(Saved data entries)
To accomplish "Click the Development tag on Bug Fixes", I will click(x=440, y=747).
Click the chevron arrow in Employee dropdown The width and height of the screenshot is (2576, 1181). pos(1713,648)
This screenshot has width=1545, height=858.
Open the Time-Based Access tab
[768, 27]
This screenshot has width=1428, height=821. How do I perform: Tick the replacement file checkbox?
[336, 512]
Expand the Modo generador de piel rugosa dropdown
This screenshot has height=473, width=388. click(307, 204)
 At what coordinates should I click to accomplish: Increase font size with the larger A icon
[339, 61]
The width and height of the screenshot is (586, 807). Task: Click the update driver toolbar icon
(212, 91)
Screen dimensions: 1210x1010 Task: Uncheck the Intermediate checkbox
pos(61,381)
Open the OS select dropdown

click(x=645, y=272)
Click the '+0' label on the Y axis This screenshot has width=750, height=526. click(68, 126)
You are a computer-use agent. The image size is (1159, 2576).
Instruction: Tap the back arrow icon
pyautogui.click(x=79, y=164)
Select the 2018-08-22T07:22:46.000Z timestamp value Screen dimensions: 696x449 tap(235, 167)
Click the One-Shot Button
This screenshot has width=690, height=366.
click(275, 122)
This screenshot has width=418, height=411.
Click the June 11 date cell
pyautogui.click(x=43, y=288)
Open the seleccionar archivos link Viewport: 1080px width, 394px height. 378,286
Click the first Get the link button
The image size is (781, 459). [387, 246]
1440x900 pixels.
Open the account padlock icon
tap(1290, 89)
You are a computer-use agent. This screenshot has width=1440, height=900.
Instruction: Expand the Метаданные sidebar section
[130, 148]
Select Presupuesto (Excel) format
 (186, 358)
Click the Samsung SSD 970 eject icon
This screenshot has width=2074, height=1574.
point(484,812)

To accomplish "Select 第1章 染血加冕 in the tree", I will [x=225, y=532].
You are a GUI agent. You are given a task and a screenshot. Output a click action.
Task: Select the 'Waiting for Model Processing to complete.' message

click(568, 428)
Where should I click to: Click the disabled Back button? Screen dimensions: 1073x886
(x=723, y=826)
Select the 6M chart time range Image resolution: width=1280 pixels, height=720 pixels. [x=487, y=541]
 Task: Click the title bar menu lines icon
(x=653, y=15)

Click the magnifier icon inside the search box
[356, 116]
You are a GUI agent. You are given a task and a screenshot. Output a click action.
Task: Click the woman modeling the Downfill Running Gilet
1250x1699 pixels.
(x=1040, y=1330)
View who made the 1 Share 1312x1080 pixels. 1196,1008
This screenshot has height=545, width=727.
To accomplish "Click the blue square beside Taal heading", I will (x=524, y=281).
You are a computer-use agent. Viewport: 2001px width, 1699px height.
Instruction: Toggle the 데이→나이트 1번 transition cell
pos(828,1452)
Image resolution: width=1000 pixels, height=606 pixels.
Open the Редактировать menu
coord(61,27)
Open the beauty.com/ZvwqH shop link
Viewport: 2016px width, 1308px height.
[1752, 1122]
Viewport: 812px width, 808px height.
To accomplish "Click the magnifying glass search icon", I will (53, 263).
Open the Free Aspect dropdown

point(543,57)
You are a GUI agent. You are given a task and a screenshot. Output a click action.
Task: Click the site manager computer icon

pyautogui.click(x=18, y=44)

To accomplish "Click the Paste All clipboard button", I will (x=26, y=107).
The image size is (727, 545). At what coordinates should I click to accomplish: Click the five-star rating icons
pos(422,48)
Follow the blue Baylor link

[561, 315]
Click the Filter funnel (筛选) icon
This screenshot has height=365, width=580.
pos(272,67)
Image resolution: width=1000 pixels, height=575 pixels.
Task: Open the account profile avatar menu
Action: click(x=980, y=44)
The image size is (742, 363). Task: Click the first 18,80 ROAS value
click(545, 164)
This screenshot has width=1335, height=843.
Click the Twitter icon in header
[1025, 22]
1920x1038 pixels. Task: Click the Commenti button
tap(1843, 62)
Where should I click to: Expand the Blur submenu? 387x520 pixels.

Work required:
Output the records exactly.

Finished exercise:
To accomplish "Click the Development tag on Bug Fixes", I will click(x=440, y=747).
Click the chevron arrow in Employee dropdown The width and height of the screenshot is (2576, 1181). pos(1713,648)
This screenshot has width=1545, height=858.
Open the Time-Based Access tab
[768, 27]
This screenshot has width=1428, height=821. How do I perform: Tick the replacement file checkbox?
[336, 512]
Expand the Modo generador de piel rugosa dropdown
This screenshot has height=473, width=388. click(307, 204)
 At what coordinates should I click to accomplish: Increase font size with the larger A icon
[339, 61]
The width and height of the screenshot is (586, 807). Task: Click the update driver toolbar icon
(212, 91)
Screen dimensions: 1210x1010 Task: Uncheck the Intermediate checkbox
pos(61,381)
Open the OS select dropdown

click(x=645, y=272)
Click the '+0' label on the Y axis This screenshot has width=750, height=526. click(68, 126)
You are a computer-use agent. The image size is (1159, 2576).
Instruction: Tap the back arrow icon
pyautogui.click(x=79, y=164)
Select the 2018-08-22T07:22:46.000Z timestamp value Screen dimensions: 696x449 tap(235, 167)
Click the One-Shot Button
This screenshot has width=690, height=366.
click(275, 122)
This screenshot has width=418, height=411.
Click the June 11 date cell
pyautogui.click(x=43, y=288)
Open the seleccionar archivos link Viewport: 1080px width, 394px height. 378,286
Click the first Get the link button
The image size is (781, 459). [387, 246]
1440x900 pixels.
Open the account padlock icon
tap(1290, 89)
You are a computer-use agent. This screenshot has width=1440, height=900.
Instruction: Expand the Метаданные sidebar section
[130, 148]
Select Presupuesto (Excel) format
 (186, 358)
Click the Samsung SSD 970 eject icon
This screenshot has width=2074, height=1574.
point(484,812)

To accomplish "Select 第1章 染血加冕 in the tree", I will [x=225, y=532].
You are a GUI agent. You are given a task and a screenshot. Output a click action.
Task: Select the 'Waiting for Model Processing to complete.' message

click(568, 428)
Where should I click to: Click the disabled Back button? Screen dimensions: 1073x886
(x=723, y=826)
Select the 6M chart time range Image resolution: width=1280 pixels, height=720 pixels. [x=487, y=541]
 Task: Click the title bar menu lines icon
(x=653, y=15)

Click the magnifier icon inside the search box
[356, 116]
You are a GUI agent. You are given a task and a screenshot. Output a click action.
Task: Click the woman modeling the Downfill Running Gilet
1250x1699 pixels.
(x=1040, y=1330)
View who made the 1 Share 1312x1080 pixels. 1196,1008
This screenshot has height=545, width=727.
To accomplish "Click the blue square beside Taal heading", I will (x=524, y=281).
You are a computer-use agent. Viewport: 2001px width, 1699px height.
Instruction: Toggle the 데이→나이트 1번 transition cell
pos(828,1452)
Image resolution: width=1000 pixels, height=606 pixels.
Open the Редактировать menu
coord(61,27)
Open the beauty.com/ZvwqH shop link
Viewport: 2016px width, 1308px height.
[1752, 1122]
Viewport: 812px width, 808px height.
To accomplish "Click the magnifying glass search icon", I will (53, 263).
Open the Free Aspect dropdown

point(543,57)
You are a GUI agent. You are given a task and a screenshot. Output a click action.
Task: Click the site manager computer icon

pyautogui.click(x=18, y=44)

To accomplish "Click the Paste All clipboard button", I will (x=26, y=107).
The image size is (727, 545). At what coordinates should I click to accomplish: Click the five-star rating icons
pos(422,48)
Follow the blue Baylor link

[561, 315]
Click the Filter funnel (筛选) icon
This screenshot has height=365, width=580.
pos(272,67)
Image resolution: width=1000 pixels, height=575 pixels.
Task: Open the account profile avatar menu
Action: click(x=980, y=44)
The image size is (742, 363). Task: Click the first 18,80 ROAS value
click(545, 164)
This screenshot has width=1335, height=843.
Click the Twitter icon in header
[1025, 22]
1920x1038 pixels. Task: Click the Commenti button
tap(1843, 62)
Where should I click to: Expand the Blur submenu? 387x520 pixels.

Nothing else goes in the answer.